• WHAT THE TASK REQUIRES:
The data should be transcribed in its entirety, word for word.

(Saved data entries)
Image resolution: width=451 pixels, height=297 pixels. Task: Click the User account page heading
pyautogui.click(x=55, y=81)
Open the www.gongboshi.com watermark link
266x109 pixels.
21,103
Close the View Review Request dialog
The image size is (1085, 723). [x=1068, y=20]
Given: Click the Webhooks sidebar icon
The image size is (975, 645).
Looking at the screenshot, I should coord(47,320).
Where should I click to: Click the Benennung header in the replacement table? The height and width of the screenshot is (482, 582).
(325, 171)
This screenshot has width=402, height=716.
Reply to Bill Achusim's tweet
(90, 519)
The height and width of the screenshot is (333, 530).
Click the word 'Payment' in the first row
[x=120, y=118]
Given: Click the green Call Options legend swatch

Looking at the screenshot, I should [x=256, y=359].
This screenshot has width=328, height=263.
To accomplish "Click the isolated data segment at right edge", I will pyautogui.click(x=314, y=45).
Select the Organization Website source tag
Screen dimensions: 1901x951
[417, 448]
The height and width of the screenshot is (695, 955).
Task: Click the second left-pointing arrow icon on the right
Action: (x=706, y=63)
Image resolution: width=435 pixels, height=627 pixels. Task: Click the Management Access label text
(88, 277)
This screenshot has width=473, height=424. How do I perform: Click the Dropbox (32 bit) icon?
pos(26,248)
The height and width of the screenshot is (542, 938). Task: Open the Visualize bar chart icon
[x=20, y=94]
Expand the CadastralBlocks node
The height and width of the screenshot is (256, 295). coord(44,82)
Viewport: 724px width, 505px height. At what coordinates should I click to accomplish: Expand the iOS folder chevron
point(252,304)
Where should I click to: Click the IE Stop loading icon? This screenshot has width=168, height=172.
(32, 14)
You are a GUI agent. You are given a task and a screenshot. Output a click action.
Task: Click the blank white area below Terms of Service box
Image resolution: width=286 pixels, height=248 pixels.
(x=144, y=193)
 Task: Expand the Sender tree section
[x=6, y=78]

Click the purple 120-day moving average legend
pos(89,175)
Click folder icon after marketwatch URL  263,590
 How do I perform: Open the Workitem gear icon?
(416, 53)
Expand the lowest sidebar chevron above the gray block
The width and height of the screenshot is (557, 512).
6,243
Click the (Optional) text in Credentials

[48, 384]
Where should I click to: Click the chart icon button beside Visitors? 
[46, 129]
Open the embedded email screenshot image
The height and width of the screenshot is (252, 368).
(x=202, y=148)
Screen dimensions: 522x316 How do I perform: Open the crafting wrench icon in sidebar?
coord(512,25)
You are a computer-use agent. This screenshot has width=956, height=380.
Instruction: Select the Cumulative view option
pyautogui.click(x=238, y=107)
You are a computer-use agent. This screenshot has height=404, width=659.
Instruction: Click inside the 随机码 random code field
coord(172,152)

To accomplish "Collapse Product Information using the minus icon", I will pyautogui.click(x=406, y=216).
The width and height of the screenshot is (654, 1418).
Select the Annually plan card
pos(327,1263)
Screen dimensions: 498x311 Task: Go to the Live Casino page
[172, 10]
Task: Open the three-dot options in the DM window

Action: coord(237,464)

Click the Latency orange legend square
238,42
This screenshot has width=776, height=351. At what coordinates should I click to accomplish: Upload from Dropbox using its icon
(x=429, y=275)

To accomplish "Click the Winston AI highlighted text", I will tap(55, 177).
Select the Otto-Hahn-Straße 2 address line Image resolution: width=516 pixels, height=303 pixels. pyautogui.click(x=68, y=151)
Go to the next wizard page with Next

• RESULT OF THIS EXERCISE:
Image resolution: width=451 pixels, height=297 pixels. Task: Click the User account page heading
pyautogui.click(x=55, y=81)
Open the www.gongboshi.com watermark link
266x109 pixels.
21,103
Close the View Review Request dialog
The image size is (1085, 723). [x=1068, y=20]
Given: Click the Webhooks sidebar icon
The image size is (975, 645).
Looking at the screenshot, I should coord(47,320).
Where should I click to: Click the Benennung header in the replacement table? The height and width of the screenshot is (482, 582).
(325, 171)
This screenshot has width=402, height=716.
Reply to Bill Achusim's tweet
(90, 519)
The height and width of the screenshot is (333, 530).
Click the word 'Payment' in the first row
[x=120, y=118]
Given: Click the green Call Options legend swatch

Looking at the screenshot, I should [x=256, y=359].
This screenshot has width=328, height=263.
To accomplish "Click the isolated data segment at right edge", I will pyautogui.click(x=314, y=45).
Select the Organization Website source tag
Screen dimensions: 1901x951
[417, 448]
The height and width of the screenshot is (695, 955).
Task: Click the second left-pointing arrow icon on the right
Action: (x=706, y=63)
Image resolution: width=435 pixels, height=627 pixels. Task: Click the Management Access label text
(88, 277)
This screenshot has width=473, height=424. How do I perform: Click the Dropbox (32 bit) icon?
pos(26,248)
The height and width of the screenshot is (542, 938). Task: Open the Visualize bar chart icon
[x=20, y=94]
Expand the CadastralBlocks node
The height and width of the screenshot is (256, 295). coord(44,82)
Viewport: 724px width, 505px height. At what coordinates should I click to accomplish: Expand the iOS folder chevron
point(252,304)
Where should I click to: Click the IE Stop loading icon? This screenshot has width=168, height=172.
(32, 14)
You are a GUI agent. You are given a task and a screenshot. Output a click action.
Task: Click the blank white area below Terms of Service box
Image resolution: width=286 pixels, height=248 pixels.
(x=144, y=193)
 Task: Expand the Sender tree section
[x=6, y=78]

Click the purple 120-day moving average legend
pos(89,175)
Click folder icon after marketwatch URL  263,590
 How do I perform: Open the Workitem gear icon?
(416, 53)
Expand the lowest sidebar chevron above the gray block
The width and height of the screenshot is (557, 512).
6,243
Click the (Optional) text in Credentials

[48, 384]
Where should I click to: Click the chart icon button beside Visitors? 
[46, 129]
Open the embedded email screenshot image
The height and width of the screenshot is (252, 368).
(x=202, y=148)
Screen dimensions: 522x316 How do I perform: Open the crafting wrench icon in sidebar?
coord(512,25)
You are a computer-use agent. This screenshot has width=956, height=380.
Instruction: Select the Cumulative view option
pyautogui.click(x=238, y=107)
You are a computer-use agent. This screenshot has height=404, width=659.
Instruction: Click inside the 随机码 random code field
coord(172,152)

To accomplish "Collapse Product Information using the minus icon", I will pyautogui.click(x=406, y=216).
The width and height of the screenshot is (654, 1418).
Select the Annually plan card
pos(327,1263)
Screen dimensions: 498x311 Task: Go to the Live Casino page
[172, 10]
Task: Open the three-dot options in the DM window

Action: coord(237,464)

Click the Latency orange legend square
238,42
This screenshot has width=776, height=351. At what coordinates should I click to accomplish: Upload from Dropbox using its icon
(x=429, y=275)

To accomplish "Click the Winston AI highlighted text", I will tap(55, 177).
Select the Otto-Hahn-Straße 2 address line Image resolution: width=516 pixels, height=303 pixels. pyautogui.click(x=68, y=151)
Go to the next wizard page with Next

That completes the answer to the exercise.